Water experts are meeting in Paris this week to discuss ways countries can cooperate on managing one of our planet's most precious resources - underground aquifers.
Most of us know the importance of rivers and lakes in providing us with drinking water.
But the vast majority of fresh water does not come from these bodies. Underground aquifers represent nearly 96 percent of the world's fresh water. In countries like Saudi Arabia, Malta and Tunisia, aquifers are often the only source of fresh water.
Groundwater coordinator Alicia Aureli, of the Paris-based U.N. Educational, Scientific and Cultural Organization, says many of the 273 known aquifers in the world are shared by several countries. "For human being, these reserves are crucially important. We have definitely to pursue countries to go together, to sit together, to cooperate and jointly manage these resources in order to avoid future problems for new generations - contaminations and dispersions of these resources," she said.

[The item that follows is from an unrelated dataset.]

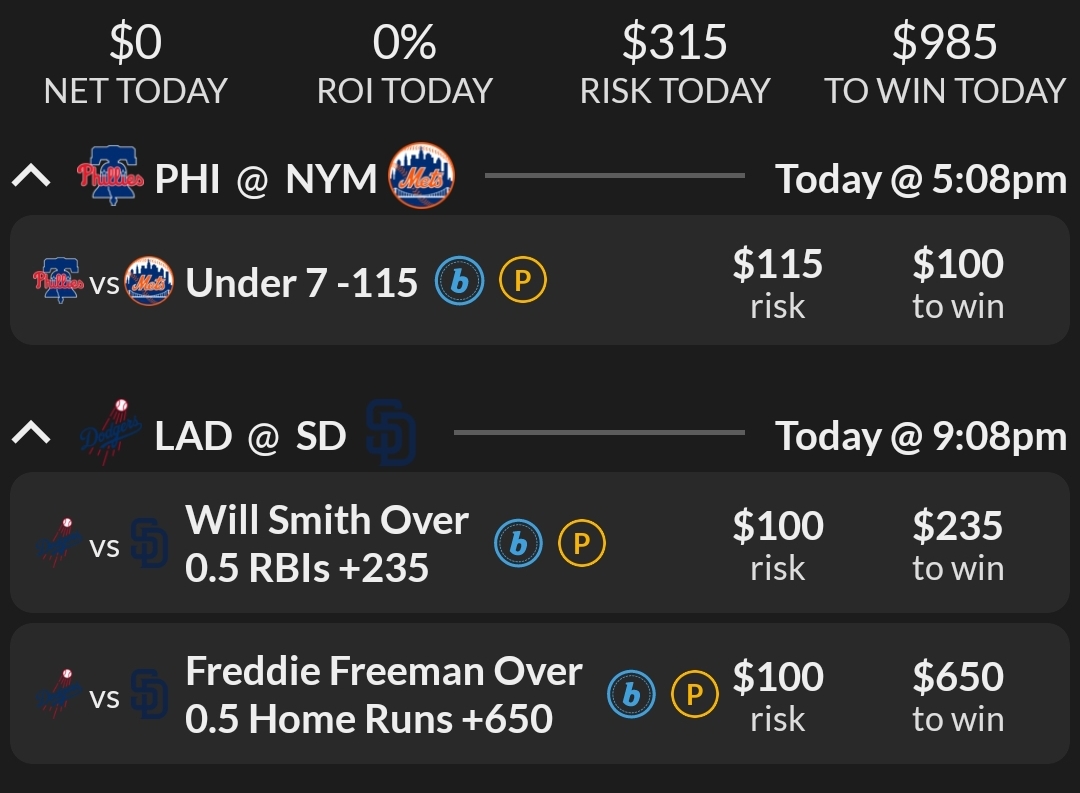1080x793 pixels.
Task: Tap the RISK TODAY stat
Action: (x=674, y=64)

It is much harder to gather information about aquifers than about rivers or lakes because they cannot be mapped using satellite imagery. But recently some countries have forged agreements to manage aquifers they share, including one reached in August by four Latin American states.

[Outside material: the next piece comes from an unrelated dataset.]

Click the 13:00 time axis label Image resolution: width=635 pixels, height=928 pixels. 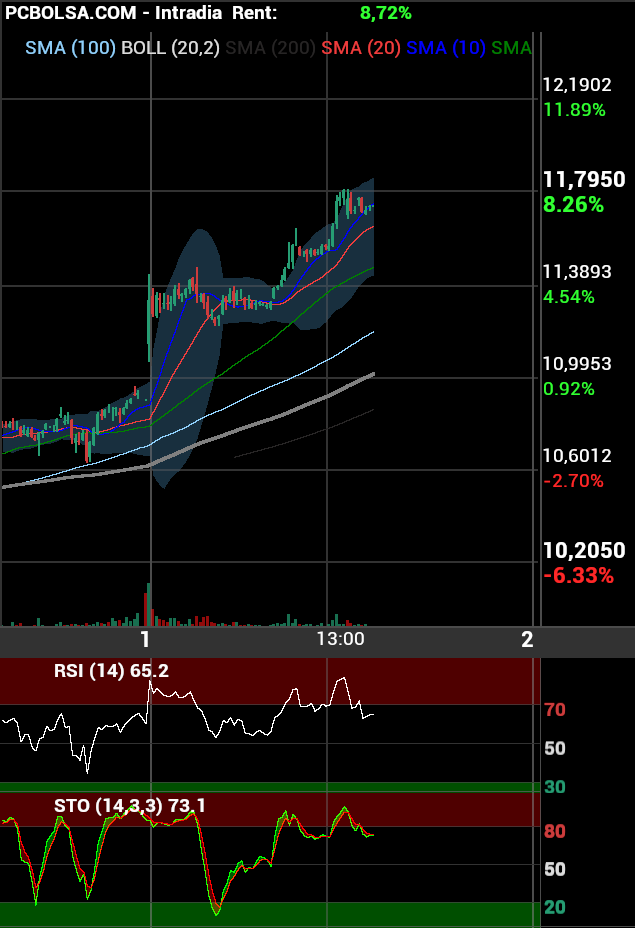[341, 639]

Climate change is another critical factor says Shammy Pui, secretary general of the International Association of Hydrogeologists. "Aquifers, and fresh water in any sense, plays a very important role in the global climate variability that is increasing in the planet. One of the things underground waters and aquifers can do is to provide the buffer to severe drought conditions that appear every so often," Pui said.
The UNESCO aquifer conference paves the way for a possible international convention on transboundary aquifers that the United Nations will discuss next year.